For instance, in the near future you’ll walk into a grocery store wearing an augmented reality–enabled device and only see the brands you want to buy. You’ll input your grocery list and, if you’re a Pepsi fan, you’ll only see their products in the soda aisle. Items from Coke will essentially disappear, appearing as an empty shelf if your device looks in their direction. The physical real estate at the ends of aisles in the grocery store known as endcaps will also be highly desirable
virtual
real estate.
Our faces are also billboards, and there’s the possibility that people will screen other faces they don’t want to look at utilizing AR. Irritated by Democrats? Using facial recognition, you’ll only see images of a donkey over people’s faces if they vote Democrat. Taken to the extreme, this could even lead to a form of virtual racism if you don’t want to see people of a certain race or background.

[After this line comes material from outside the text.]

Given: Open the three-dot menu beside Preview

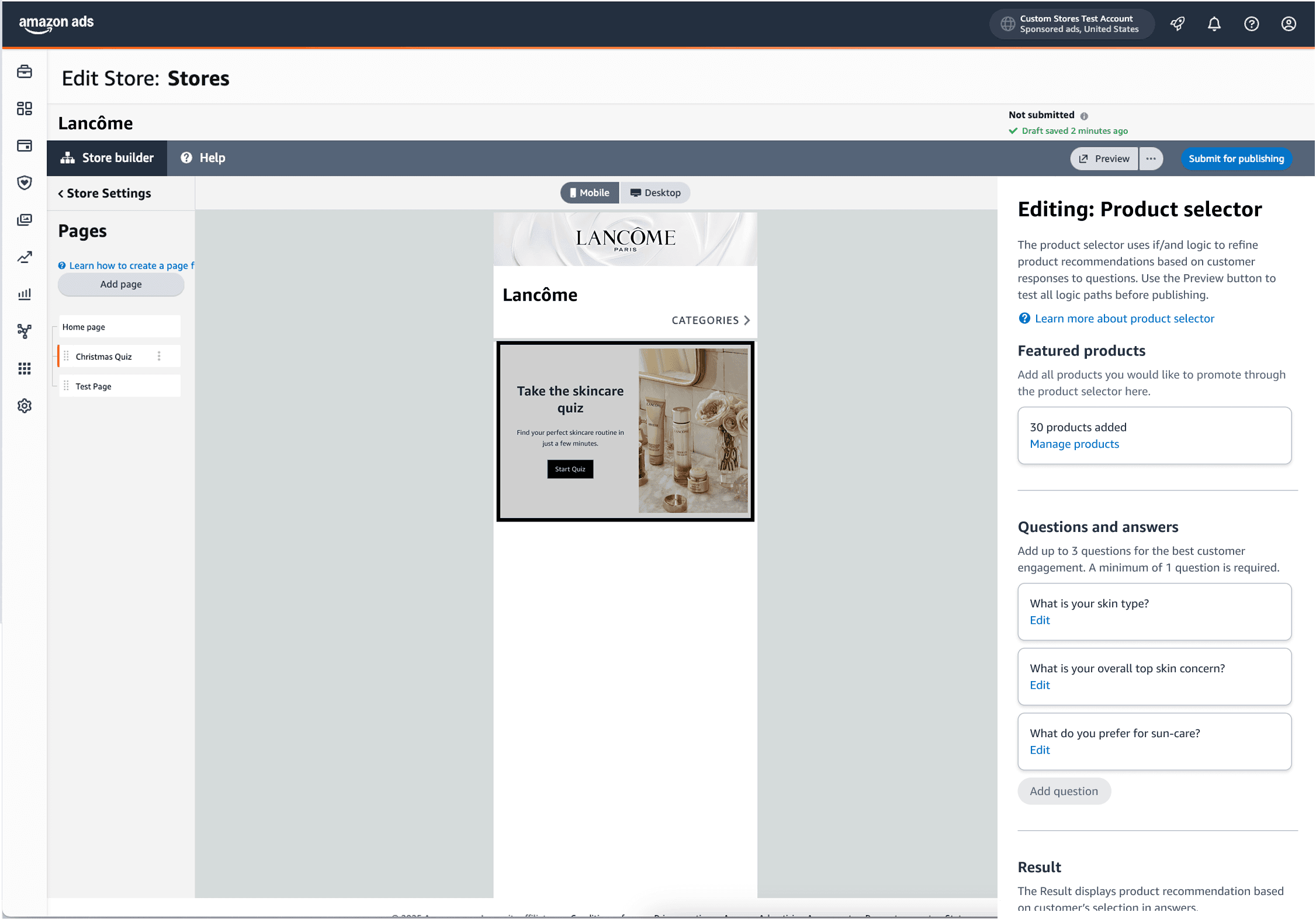Looking at the screenshot, I should click(x=1151, y=158).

In terms of facial recognition and AR, I asked Senator Al Franken his thoughts on the issue, per his role as chairman of the Senate’s Judiciary Committee on Privacy, Technology, and the Law:
Facial recognition technology is a big deal. It can help us catch dangerous criminals and secure sensitive workplaces. But it also places a tremendous amount of power in the hands of governments, companies, and private individuals. The technology already exists that will allow a stranger to identify you, by name, by simply snapping a photo of you on the street. That’s a problem. At a bare minimum, facial recognition should only be deployed commercially—and on a strictly opt-in basis.